[Determination of clonal T cell receptor gene rearrangement in non-Hodgkin's lymphoma patients and its clinical significance].

Background & Objective: The aim of this study was to investigate the clonal T cell receptor (TCR) gene rearrangement in the patients with non-Hodgkin's lymphoma (NHL) and its clinical significance.

Methods: TCRVgammaI-Jgamma gene rearrangement were detected in 43 patients with polymerase chain reaction (PCR) and single-strand conformation polymorphism (SSCP).

Results: Of 43 cases of NHL, 26 (60.5%) were found with clonal TCRVgammaI-Jgamma gene rearrangement. Among 16 cases without bone marrow morphologic involvement,3 cases (18.8%) were found with clonal TCRVgammaI-Jgamma gene rearrangement. These 3 cases presented bone marrow morphologic involvement 4-9 months later. Clonal TCRVgammaI-Jgamma gene rearrangement were detected in 85.2%(23/27) cases with bone marrow morphologic involvement. Among 26 cases with clonal TCRVgammaI-Jgamma gene rearrangement, 7 cases (26.9%) was found with oligoclonal/subclonal rearrangement after PCR-SSCP analysis. Of 7 cases with oligoclonal/subclonal rearrangement, 5 (71.4%) developed to leukemia 3-11 months later. The number of NHL patients with oligoclonal/subclonal rearrangement developed to leukemia was significantly higher than that (10.5%) of NHL patients without oligoclonal/subclonal rearrangement (P< 0.005) within 1 year.
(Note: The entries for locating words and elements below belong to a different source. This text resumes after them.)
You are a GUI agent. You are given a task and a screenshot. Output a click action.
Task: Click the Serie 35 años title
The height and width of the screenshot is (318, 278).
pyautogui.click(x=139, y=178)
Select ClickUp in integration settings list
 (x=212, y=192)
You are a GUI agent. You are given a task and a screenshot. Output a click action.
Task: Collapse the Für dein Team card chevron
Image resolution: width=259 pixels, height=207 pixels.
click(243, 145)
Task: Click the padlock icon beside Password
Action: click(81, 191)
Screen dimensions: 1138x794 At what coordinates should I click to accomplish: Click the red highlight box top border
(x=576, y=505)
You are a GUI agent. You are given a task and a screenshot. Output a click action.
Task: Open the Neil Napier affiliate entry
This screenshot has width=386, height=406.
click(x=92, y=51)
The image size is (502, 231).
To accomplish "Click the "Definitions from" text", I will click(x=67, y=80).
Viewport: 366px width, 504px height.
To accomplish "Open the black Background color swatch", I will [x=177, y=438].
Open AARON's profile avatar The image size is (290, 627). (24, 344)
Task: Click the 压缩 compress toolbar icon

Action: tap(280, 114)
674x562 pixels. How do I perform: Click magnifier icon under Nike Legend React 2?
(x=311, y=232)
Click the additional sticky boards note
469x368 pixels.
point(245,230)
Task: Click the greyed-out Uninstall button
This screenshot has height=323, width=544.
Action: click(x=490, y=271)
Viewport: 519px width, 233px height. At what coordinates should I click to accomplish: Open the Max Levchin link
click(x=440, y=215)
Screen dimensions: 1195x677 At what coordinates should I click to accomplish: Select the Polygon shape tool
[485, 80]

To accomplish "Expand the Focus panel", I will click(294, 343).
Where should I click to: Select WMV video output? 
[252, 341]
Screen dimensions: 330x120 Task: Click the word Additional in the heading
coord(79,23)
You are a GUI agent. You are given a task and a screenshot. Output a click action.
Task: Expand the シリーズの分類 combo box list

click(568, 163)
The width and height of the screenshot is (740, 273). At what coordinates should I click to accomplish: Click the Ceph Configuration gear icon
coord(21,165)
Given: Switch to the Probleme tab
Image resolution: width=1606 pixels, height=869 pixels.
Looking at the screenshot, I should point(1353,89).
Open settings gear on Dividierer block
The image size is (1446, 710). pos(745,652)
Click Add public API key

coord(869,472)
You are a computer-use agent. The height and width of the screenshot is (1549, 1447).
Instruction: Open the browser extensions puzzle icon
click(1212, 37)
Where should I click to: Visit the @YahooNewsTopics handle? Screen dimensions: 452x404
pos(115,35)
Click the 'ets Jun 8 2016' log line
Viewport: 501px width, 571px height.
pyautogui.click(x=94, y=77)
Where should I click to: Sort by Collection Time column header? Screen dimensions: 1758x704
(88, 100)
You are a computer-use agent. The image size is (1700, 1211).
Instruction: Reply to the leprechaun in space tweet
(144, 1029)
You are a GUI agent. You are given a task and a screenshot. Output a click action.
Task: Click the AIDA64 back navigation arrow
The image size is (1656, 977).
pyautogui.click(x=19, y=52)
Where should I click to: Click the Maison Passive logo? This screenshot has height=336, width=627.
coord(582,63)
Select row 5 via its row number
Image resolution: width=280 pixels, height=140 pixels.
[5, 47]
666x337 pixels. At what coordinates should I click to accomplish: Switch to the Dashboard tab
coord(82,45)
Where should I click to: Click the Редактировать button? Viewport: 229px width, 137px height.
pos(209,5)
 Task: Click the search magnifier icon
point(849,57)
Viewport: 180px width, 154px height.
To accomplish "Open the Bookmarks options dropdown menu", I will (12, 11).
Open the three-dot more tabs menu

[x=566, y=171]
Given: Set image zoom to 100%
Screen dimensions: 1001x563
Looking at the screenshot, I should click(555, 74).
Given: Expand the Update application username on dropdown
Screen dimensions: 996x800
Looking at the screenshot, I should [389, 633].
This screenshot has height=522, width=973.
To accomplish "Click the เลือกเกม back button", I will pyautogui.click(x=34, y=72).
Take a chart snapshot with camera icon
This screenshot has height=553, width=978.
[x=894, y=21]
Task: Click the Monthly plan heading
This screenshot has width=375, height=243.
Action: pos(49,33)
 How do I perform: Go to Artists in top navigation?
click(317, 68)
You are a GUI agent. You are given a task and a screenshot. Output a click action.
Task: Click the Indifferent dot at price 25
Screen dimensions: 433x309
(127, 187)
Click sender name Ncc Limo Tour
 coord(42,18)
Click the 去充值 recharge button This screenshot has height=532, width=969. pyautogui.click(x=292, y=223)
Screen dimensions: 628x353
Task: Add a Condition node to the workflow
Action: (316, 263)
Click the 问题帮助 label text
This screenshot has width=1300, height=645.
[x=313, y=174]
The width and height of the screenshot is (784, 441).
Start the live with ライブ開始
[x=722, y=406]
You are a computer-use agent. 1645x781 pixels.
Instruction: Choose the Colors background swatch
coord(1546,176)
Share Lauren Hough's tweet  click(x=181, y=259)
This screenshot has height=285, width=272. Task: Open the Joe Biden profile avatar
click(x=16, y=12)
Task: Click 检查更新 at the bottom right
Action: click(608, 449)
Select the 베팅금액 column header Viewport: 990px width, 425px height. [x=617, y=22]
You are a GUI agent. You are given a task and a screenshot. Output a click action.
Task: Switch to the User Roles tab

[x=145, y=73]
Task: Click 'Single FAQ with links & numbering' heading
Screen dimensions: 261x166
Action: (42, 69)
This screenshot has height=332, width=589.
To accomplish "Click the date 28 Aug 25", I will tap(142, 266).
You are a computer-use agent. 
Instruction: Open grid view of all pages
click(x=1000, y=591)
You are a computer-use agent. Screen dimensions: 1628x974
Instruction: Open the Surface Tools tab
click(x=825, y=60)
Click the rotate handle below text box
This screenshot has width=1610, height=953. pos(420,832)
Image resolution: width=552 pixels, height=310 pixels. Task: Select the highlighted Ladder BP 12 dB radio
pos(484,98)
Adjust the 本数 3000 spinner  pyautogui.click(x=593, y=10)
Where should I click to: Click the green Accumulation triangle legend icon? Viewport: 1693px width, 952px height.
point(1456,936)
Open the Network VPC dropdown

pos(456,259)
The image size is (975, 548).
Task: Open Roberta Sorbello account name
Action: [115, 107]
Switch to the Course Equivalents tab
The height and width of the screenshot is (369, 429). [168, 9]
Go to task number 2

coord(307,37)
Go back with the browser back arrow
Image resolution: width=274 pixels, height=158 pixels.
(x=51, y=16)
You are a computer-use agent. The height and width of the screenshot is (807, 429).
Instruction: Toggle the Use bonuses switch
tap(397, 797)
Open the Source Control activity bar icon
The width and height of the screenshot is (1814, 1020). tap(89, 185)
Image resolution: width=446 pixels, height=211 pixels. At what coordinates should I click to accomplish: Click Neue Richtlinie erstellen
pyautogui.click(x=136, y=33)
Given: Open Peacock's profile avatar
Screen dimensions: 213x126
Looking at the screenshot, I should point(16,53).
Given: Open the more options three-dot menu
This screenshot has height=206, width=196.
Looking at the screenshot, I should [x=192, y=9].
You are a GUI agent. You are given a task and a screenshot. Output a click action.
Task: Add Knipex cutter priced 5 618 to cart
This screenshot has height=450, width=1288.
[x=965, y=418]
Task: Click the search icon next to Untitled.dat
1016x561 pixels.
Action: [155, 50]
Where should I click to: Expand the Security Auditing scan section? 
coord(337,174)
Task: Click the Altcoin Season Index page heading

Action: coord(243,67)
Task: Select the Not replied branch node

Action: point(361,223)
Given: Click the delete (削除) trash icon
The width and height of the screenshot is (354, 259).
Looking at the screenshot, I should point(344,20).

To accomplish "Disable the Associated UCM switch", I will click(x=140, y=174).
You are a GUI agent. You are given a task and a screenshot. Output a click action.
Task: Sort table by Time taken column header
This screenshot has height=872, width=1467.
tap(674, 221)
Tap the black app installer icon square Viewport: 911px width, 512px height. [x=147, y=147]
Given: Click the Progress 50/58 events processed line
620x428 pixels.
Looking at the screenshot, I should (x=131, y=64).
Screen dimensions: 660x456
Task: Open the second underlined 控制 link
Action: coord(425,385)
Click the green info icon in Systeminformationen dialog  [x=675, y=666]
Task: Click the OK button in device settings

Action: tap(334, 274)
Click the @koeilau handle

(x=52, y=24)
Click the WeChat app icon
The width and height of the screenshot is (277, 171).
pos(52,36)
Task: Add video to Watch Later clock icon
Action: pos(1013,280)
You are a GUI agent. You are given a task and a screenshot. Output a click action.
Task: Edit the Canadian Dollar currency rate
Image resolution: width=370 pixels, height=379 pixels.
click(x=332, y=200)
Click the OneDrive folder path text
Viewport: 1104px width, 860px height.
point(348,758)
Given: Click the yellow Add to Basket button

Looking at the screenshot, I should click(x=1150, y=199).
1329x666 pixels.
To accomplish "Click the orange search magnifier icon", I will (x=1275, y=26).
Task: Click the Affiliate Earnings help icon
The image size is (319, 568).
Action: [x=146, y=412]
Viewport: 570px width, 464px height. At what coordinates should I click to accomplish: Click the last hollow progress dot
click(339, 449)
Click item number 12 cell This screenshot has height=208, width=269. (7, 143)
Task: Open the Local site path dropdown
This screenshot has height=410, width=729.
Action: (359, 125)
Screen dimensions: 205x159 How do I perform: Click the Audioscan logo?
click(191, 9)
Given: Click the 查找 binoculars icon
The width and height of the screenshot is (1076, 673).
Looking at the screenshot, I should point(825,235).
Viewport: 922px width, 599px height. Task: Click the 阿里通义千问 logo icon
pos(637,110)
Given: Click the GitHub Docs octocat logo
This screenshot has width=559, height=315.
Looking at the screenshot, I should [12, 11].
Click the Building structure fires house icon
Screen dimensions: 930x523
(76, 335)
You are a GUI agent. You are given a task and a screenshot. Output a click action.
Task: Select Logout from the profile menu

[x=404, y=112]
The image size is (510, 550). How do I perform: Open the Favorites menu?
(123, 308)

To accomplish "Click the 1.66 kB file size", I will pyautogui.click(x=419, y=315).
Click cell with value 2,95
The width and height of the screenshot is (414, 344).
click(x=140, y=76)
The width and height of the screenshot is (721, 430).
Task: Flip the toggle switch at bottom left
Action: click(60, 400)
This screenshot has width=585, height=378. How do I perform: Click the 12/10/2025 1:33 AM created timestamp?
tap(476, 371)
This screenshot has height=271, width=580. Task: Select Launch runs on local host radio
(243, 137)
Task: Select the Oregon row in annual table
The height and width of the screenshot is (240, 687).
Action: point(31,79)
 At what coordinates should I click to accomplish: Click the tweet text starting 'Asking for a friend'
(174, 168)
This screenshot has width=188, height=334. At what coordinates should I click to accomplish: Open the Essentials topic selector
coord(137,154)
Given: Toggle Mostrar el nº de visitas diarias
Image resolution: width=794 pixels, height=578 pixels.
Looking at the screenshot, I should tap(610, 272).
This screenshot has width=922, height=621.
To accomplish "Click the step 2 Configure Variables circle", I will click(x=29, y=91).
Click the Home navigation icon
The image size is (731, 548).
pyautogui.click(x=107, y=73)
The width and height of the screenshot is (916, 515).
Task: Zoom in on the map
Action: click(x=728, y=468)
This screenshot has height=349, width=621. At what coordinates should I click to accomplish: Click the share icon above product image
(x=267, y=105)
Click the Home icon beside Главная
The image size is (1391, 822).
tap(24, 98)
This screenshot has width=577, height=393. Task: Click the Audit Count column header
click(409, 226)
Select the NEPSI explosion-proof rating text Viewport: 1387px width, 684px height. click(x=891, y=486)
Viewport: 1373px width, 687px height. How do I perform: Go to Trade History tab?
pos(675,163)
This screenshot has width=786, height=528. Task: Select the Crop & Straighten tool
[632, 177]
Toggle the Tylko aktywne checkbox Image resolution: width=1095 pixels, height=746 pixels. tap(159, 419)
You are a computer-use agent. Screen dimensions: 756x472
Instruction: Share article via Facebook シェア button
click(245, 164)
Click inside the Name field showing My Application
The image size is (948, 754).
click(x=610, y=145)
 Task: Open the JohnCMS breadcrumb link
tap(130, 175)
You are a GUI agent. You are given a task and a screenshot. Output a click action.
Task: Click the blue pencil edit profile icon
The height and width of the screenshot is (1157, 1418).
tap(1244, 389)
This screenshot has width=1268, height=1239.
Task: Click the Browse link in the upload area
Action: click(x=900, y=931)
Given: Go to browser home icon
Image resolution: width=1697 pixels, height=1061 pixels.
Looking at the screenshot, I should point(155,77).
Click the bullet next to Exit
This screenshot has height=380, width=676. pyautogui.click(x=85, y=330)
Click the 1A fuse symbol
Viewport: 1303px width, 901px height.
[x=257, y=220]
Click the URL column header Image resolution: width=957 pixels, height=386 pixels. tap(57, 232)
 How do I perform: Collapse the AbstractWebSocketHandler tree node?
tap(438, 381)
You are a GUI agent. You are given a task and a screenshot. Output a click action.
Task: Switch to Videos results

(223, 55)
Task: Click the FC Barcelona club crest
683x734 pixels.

Conclusion: The detection of clonal TCRVgammaI-Jgamma gene rearrangement by PCR methods can be used to find bone marrow minimal disease in NHL patients without morphologic abnormality. NHL patients with oligoclonal/subclonal rearrangement are more likely to develop to leukemia; it can also develop to acute nonlymphoblastic leukemia. Further investigation was needed in this respect.